Es muy elegante, la verdad. Usar un calibre más grande, causaría una herida de salida enorme, con fragmentos de hueso y cerebro esparcidos por todos lados y un charco de sangre muy feo y poco profesional.

Es el equivalente moderno del florete, ese antiguo arma de los duelos entre caballeros, que hacía tan solo un agujerito, sin casi sangre, pero que matar mataba muy bien también. Que eso de matar al contrario a mandobles de cimitarra, de espada o de sable, es una carnicería impropia de una persona educada.

Y no lo digo con burla. Ambos métodos son tan elegantes como eficaces.

Pero olvidemos al duelista y centrémonos en el ejecutor.

En ocasiones el ejecutor quiere dejar claro que  se trata de un asunto personal. Y para ello usa un método o un instrumento que dejan claro el mensaje de que se trata de algo personal, muy personal. Se pretende con ello no solo matar a la víctima, sino dejarla humillada en su muerte, con el feo espectáculo del cuerpo destrozado, caído en postura indigna y bañado de sangre.

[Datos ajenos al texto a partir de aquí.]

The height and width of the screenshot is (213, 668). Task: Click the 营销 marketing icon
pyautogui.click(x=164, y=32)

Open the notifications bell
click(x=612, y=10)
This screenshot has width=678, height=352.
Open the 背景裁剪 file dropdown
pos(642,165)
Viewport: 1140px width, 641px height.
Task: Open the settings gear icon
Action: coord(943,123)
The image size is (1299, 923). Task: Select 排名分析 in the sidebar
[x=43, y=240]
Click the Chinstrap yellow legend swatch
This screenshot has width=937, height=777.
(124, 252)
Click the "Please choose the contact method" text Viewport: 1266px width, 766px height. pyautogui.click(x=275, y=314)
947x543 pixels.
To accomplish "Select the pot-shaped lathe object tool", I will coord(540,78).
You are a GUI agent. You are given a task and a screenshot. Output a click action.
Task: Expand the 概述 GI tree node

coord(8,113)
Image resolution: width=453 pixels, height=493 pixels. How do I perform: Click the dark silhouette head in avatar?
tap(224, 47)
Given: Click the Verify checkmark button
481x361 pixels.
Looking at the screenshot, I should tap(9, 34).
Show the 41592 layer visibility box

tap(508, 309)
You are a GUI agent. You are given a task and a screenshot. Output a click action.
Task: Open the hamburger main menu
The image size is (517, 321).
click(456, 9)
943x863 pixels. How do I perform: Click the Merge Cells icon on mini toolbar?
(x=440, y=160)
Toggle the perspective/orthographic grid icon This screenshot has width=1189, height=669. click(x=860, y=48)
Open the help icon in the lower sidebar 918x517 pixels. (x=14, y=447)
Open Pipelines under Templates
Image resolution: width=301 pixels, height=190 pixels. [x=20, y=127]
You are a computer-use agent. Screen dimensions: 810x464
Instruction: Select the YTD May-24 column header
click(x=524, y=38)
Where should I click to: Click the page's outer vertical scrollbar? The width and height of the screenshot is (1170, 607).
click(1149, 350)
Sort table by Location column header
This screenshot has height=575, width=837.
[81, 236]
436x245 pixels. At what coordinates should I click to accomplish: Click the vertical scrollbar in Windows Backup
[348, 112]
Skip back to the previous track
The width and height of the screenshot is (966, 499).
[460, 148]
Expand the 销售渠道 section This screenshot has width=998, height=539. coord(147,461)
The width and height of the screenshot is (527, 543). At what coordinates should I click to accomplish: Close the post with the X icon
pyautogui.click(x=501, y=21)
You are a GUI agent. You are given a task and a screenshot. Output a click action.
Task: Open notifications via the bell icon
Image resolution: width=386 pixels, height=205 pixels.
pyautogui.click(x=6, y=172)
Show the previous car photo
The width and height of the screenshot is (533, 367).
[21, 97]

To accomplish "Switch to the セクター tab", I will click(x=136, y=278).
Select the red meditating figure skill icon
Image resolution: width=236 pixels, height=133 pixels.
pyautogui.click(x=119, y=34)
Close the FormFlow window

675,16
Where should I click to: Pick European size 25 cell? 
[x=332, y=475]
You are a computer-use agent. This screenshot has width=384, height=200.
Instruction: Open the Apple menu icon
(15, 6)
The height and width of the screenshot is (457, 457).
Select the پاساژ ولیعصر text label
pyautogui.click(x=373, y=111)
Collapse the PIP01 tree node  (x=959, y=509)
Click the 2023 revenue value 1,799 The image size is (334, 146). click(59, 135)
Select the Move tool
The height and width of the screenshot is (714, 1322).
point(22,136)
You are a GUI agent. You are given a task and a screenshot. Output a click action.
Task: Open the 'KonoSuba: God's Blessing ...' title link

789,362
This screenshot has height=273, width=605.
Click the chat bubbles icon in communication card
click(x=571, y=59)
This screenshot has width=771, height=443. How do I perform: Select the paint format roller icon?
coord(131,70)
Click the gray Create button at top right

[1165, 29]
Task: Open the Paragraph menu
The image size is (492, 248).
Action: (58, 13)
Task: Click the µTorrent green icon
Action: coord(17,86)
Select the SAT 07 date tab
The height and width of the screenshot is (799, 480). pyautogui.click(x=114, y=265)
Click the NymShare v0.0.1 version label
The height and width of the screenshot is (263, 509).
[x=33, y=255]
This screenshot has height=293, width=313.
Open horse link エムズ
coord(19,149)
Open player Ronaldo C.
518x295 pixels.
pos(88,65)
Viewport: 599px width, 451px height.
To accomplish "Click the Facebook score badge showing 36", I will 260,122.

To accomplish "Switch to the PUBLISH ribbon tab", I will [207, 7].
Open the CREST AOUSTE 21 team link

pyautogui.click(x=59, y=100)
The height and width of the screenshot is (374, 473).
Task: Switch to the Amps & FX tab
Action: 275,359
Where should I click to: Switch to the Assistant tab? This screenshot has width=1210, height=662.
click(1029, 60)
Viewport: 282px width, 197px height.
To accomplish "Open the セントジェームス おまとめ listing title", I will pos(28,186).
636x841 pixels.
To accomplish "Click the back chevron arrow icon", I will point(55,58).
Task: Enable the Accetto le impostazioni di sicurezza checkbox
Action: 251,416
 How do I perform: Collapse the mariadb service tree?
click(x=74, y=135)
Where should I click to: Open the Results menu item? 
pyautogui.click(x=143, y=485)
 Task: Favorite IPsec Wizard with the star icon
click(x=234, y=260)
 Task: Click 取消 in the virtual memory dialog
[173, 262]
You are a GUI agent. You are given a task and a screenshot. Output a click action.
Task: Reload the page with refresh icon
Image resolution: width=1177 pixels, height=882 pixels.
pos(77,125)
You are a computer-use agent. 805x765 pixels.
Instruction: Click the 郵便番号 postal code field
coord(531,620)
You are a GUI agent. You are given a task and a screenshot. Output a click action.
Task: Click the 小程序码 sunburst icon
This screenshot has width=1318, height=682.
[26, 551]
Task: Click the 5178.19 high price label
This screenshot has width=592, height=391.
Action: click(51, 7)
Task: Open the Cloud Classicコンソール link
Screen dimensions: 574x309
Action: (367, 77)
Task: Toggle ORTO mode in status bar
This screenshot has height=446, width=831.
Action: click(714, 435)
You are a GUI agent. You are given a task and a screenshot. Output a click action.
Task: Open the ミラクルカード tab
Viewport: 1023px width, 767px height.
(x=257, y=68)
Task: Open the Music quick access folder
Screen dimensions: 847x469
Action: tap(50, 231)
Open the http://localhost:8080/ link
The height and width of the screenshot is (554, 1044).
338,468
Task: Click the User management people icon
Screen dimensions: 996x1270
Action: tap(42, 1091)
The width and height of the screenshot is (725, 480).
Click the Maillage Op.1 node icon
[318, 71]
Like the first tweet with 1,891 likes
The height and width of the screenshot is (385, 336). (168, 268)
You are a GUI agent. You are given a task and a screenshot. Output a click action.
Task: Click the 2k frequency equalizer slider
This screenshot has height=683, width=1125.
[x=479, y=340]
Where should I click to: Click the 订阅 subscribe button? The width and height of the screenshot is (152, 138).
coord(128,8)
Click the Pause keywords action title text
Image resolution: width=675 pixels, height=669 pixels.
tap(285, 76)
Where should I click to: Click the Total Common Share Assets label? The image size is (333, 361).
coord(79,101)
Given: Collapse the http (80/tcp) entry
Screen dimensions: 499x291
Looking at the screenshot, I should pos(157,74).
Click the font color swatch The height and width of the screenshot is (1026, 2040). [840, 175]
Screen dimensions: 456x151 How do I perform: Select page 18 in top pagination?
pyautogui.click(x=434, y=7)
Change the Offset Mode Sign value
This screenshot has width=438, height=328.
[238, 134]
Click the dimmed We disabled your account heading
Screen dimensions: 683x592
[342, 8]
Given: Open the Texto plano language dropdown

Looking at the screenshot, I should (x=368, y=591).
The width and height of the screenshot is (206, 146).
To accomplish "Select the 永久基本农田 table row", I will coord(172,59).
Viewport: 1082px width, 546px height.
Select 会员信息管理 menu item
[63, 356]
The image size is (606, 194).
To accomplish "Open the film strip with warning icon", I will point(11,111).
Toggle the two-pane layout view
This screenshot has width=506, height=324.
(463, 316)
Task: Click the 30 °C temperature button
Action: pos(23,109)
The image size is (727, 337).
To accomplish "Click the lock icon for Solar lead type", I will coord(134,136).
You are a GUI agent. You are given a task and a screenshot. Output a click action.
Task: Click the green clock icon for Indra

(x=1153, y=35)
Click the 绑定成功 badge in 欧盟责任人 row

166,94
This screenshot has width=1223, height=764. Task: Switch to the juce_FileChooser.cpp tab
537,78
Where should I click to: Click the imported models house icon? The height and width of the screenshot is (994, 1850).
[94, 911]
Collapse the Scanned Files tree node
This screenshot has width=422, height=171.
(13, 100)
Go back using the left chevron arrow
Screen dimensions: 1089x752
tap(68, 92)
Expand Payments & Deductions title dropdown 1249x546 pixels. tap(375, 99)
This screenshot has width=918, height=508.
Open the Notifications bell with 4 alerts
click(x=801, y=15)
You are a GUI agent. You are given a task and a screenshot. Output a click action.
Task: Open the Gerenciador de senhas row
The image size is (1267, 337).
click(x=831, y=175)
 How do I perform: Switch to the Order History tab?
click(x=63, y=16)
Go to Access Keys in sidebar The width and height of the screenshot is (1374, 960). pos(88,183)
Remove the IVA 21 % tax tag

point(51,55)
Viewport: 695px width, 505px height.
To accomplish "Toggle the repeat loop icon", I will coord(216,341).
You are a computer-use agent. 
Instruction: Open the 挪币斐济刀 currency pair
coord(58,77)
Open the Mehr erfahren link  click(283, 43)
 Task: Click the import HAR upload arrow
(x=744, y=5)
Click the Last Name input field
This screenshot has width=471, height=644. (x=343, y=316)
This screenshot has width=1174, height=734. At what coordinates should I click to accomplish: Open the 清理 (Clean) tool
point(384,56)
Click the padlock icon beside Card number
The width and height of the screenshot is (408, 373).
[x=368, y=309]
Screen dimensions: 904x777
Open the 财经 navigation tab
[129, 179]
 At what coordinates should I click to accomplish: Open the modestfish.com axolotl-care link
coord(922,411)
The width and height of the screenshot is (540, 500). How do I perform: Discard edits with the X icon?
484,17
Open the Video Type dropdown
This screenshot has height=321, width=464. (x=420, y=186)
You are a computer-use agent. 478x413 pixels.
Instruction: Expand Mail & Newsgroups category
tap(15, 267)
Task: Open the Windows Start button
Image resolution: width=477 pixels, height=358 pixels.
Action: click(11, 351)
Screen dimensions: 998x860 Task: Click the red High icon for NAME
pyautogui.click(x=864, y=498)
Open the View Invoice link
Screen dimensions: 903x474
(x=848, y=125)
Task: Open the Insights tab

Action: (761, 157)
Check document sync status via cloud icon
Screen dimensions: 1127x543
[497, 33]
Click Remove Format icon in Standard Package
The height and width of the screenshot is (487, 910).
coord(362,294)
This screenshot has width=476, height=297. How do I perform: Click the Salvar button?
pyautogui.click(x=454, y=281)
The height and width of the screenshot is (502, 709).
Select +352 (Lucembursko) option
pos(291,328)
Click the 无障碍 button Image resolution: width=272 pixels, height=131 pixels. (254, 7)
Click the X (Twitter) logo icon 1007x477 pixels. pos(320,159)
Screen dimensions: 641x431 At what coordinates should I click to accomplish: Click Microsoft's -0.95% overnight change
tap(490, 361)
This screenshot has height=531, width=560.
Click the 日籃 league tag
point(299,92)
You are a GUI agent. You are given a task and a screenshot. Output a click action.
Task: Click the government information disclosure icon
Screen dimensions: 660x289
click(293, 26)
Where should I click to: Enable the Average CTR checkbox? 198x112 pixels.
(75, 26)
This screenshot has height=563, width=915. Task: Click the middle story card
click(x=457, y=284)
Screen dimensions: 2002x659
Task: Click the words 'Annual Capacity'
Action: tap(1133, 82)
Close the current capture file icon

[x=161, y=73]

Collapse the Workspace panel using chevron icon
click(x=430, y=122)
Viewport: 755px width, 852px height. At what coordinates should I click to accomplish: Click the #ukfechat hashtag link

Me vienen a la memoria las ejecuciones del tiro en la nuca realizadas por el terrorismo en España…

Me diréis que matar es matar y que para el familiar del asesinado, ninguna diferencia hay.

Pero en ocasiones, me gusta examinar la herramienta que es el odio. Tiene ventajas y desventajas. Se puede usar para los actos más heróicos. Y también para los más despreciables.

Un asesinato con saña y humillación hacia la víctima, yo creo que genera mucho más odio hacia el ejecutor que un asesinato en que al menos, se ha ofrecido respeto.

Y lo mismo para otros actos, que sin ser asesinatos, se realizan igualmente con saña y con deseo de humillar.

Actos que ya se que no son comparables a un asesinato, que de ninguna manera lo son, pero que se hicieron también con saña y deseo de humillar.

” Hemos hecho esta ley para acosar al fumador”, dijo sonriente Ildefonso Hernández Aguado, uno de los padres de la ley “antitabaco”.

No, esas cosas no se olvidan, son muy personales.

Termino con algo que es mucho más importante que la dichosa ley. Lo escribiré un poquito en clave. No quiero herir susceptibilidades. Ni quiero posicionarme yo en la enorme magnitud de todo lo ocurrido entonces y después. Son cosas complicadas, donde yo mismo me encuentro argumentando a favor de ciertas cosas y en contra de otras.

Habrá quien lo entienda, habrá quien no. Pero que sirva para que una de las personas que lee este blog, que está contra la ley “antitabaco”, pero no a favor de otras cosas que se dicen aquí, comprenda que yo también la comprendo a ella.

Son las palabras de mi abuela:

“El hijoputa  Pachu mandónos a los moros a matános. ¡A los moros!”

Sí, eso fue muy personal. Y no, no se olvida.